Best Practices for Setting up Source-Controlled Solutions that Contain Web Projects

A customer recently hit me with the following question:

“When we set up our web projects, we mirror our file system view to our repository view using a virtual directory. Ex. file system - c:\Webproj_soln (this is our solution, under that would be our project c:\Webproj_soln\Webproj. This is where we would create our virtual directory, so it directly mirrors our repository. Is this still a best practice? I know some people just take the defaults and put everything under inetpub.”

My Response:

“You're doing it exactly right. Brief historical detour: in the first version of Visual Studio .NET, there was a bug that effectively prevented placement of source-controlled Web projects outside inetpub. I can't remember the details off the top of my head but I do know that the issue was resolved in a pre-Visual Studio .NET 2003 update. It's entirely possible that the folks who keep their Web projects in inetpub were conditioned to do so by this early bug.

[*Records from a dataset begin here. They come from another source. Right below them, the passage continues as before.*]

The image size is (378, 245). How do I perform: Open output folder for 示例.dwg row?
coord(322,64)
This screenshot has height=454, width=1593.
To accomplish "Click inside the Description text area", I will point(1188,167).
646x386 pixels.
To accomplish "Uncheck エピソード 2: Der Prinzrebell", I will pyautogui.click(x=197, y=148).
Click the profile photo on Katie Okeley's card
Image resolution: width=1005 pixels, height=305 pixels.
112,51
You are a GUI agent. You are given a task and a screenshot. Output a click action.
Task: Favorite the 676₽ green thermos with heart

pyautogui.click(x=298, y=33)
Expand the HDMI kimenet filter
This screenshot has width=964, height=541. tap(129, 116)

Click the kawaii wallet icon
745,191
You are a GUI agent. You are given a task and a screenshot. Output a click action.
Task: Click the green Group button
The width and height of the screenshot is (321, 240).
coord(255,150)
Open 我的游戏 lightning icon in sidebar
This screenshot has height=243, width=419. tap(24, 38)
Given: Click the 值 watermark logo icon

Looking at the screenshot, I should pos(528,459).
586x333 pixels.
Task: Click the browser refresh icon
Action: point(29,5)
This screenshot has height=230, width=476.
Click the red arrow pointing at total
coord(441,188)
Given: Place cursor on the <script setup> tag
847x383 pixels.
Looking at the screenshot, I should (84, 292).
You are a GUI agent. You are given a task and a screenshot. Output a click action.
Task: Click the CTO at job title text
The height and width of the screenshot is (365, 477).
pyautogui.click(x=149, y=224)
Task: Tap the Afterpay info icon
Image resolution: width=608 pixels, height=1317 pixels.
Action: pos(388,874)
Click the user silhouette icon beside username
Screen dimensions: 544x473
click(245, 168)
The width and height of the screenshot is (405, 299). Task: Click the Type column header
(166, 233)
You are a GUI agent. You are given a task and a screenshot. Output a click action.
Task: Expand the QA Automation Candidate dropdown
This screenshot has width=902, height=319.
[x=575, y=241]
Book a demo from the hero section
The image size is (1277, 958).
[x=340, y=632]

Best practice? If you don't use source control, inetpub/wwwroot is fine. From a source control perspective however, it's really wise to organize your local copy of a solution in exactly the same way as the server version is organized in the repository. It therefore makes sense to save your solution to a non-inetpub directory and when enlisting in or adding a Web project to the solution, to create a virtual directory. I went into the reasons why this is a good idea in a blog post I wrote last year, Guidance on Creating Projects and Solutions.

For more details and best practices, see the Team Development Guide's Structuring Solutions and Projects chapter and Web Projects and Source Control Integration in Visual Studio .NET.”